Details
-
Type:
Story
-
Status: Done
-
Resolution: Done
-
Fix Version/s: None
-
Component/s: ctrl_bps
-
Epic Link:
-
Team:Data Facility
-
Urgent?:No
Description
After the execution butler became the default behavior and large workflows (e.g., > 100,000 in single submission) were running, problems started being reported.
- Reports load higher than normal on submit machine (https://lsstc.slack.com/archives/C01FBUGM2CV/p1633472157031500)
- Reports reprocessing run taking a lot longer than normal. (https://lsstc.slack.com/archives/C01FBUGM2CV/p1633547834070100)
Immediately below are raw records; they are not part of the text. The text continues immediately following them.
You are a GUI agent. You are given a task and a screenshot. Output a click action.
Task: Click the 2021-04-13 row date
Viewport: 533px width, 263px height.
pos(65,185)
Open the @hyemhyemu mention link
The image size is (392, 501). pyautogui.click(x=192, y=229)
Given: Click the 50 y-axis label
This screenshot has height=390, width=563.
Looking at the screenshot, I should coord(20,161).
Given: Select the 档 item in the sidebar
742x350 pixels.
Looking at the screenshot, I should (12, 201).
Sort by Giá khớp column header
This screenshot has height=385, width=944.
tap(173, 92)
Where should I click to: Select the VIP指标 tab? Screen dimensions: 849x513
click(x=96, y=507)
Digging around discovered the time was in the transfer of the input files to each job:
- The defaults don't have bpsUseShared set, so HTCondor plugin was telling HTCondor to also copy the QuantumGraph file. Have told users to add it to their submit yaml. Really need to work on easier-for-user site-specific configs, but that's for a different ticket.
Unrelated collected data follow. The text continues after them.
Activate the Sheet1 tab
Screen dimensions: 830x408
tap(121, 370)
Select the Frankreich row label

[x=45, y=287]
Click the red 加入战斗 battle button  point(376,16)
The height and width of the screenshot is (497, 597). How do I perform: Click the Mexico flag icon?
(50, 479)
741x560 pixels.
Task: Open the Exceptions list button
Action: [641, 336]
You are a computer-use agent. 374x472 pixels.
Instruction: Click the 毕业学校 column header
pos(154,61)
- The execution butler in these large runs can get larger than 1.5GB.
The HTCondor shadow processes on the submit node that were causing more load are responsible for that type of transfers. So this would also explain why folks were noticing them on the machine more and the higher than usual load.
Check to see if HTCondor has a different file transfer mechanism. If so, change bps to use that when bpsUseShared is set. If not, will need to make new bps executable that does the ButlerURI transfer (cp in this case) and then runs pipetask.
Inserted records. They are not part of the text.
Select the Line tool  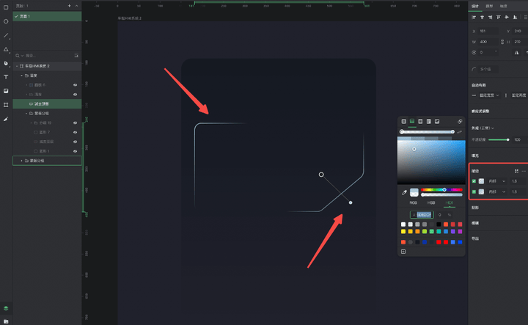coord(6,35)
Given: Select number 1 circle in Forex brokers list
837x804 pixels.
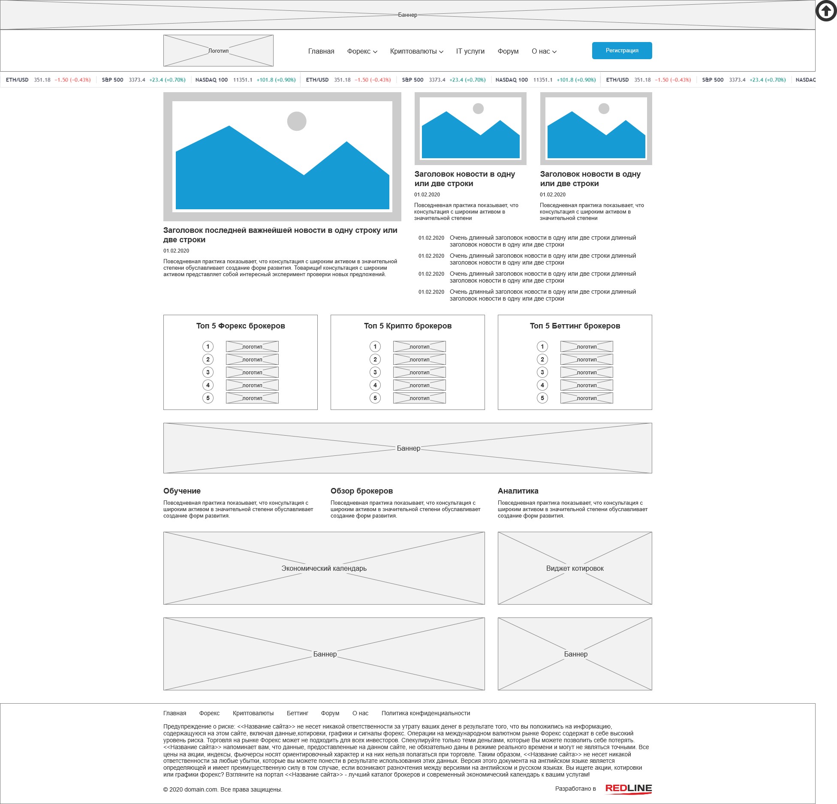Looking at the screenshot, I should [x=208, y=346].
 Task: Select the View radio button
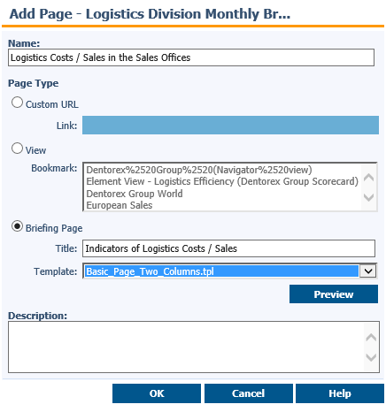17,149
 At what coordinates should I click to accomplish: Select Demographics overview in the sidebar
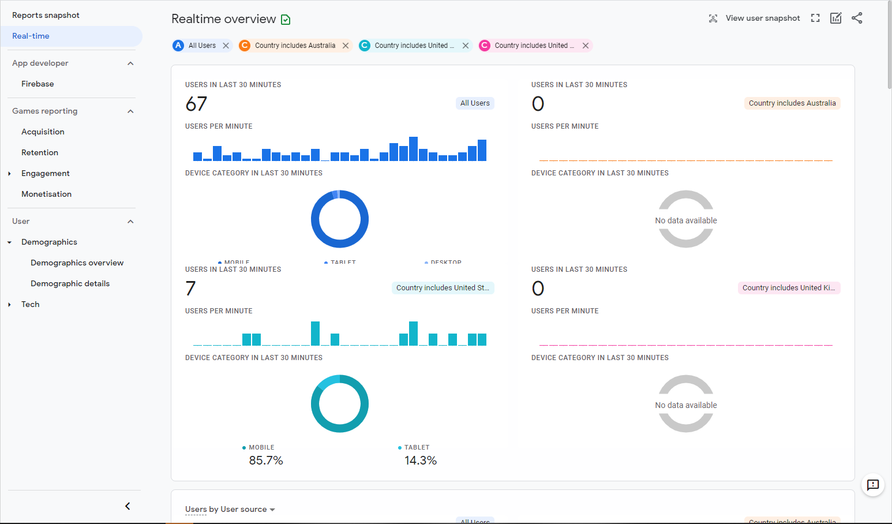pyautogui.click(x=77, y=263)
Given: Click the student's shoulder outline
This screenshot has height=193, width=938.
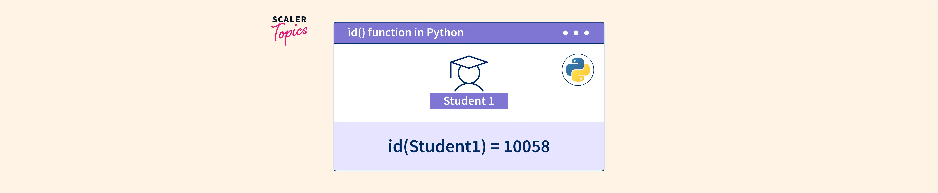Looking at the screenshot, I should pos(469,87).
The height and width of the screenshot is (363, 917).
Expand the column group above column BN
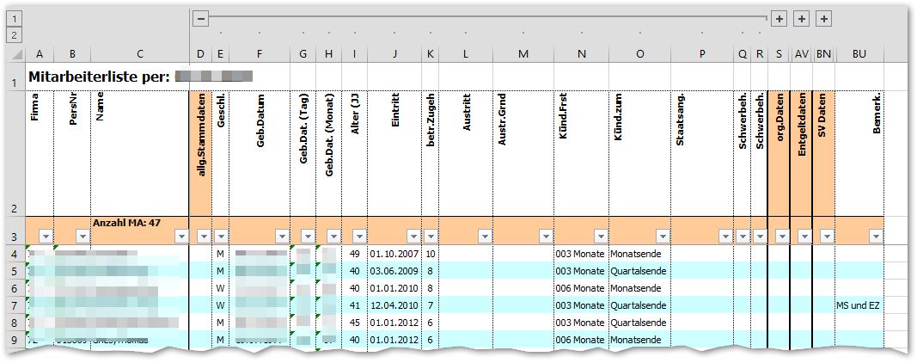pyautogui.click(x=823, y=18)
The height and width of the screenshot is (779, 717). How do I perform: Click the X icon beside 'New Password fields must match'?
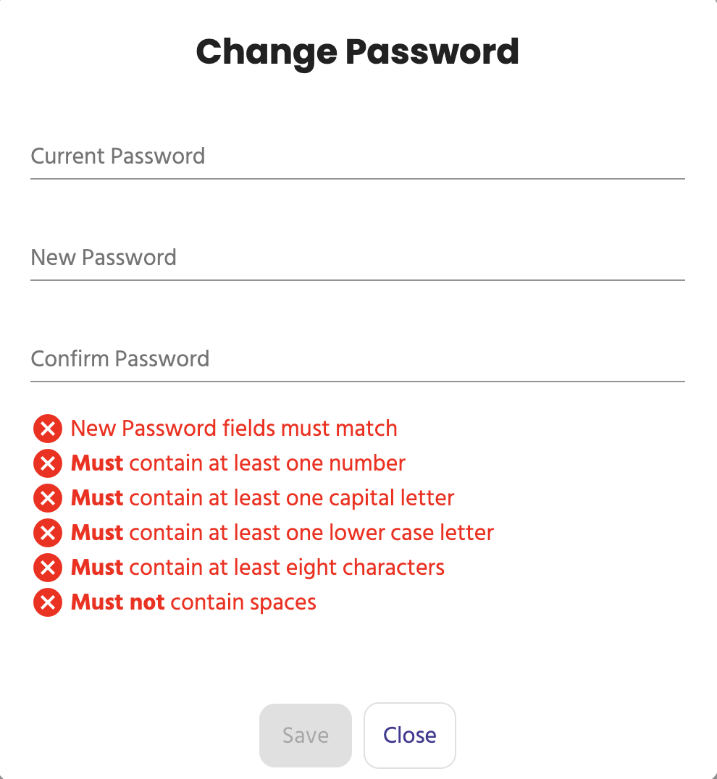[47, 428]
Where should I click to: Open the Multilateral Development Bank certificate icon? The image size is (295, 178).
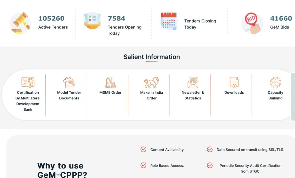click(x=28, y=82)
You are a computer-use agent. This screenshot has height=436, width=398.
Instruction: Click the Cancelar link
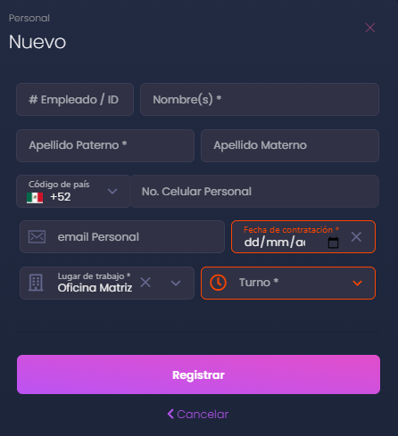pos(198,414)
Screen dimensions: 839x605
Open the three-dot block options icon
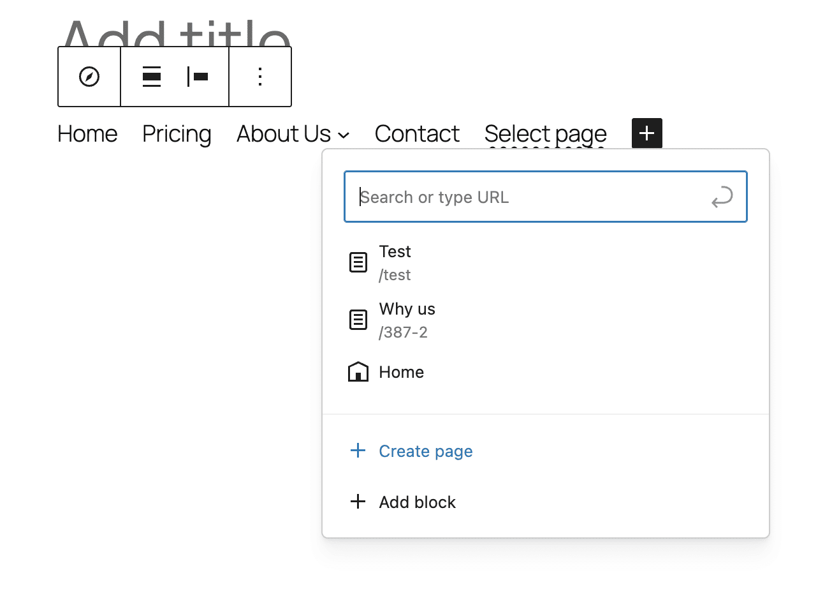[259, 77]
Have replicated issue with simple condor submit file using:
/scratch/mgower/EXEC_REPO-2.2i_runs_test-med-1_w_2021_40_DM-32024_20211005T175202Z/gen3.sqlite3
The above showed noticeable slowness with only 100 jobs which only got worse if tried to get the max 240 jobs running at once.
Changing that line to the following allowed 1200 few second jobs to run through quickly with barely any load increase on the submit node:
transfer_input_files=file:///scratch/mgower/EXEC_REPO-2.2i_runs_test-med-1_w_2021_40_DM-32024_20211005T175202Z/gen3.sqlite3
With this change, HTCondor runs a command within the job to transfer the file (in this case a local copy from one directory to another). Unfortunately this (the curl plugin) doesn't work with directories so will need to to make some other changes in the bps code. The file pulls will probably to in the future new job executable so going to take some shortcuts in the changes for this ticket in the HTCondor plugin that aren't completely generic and future proof.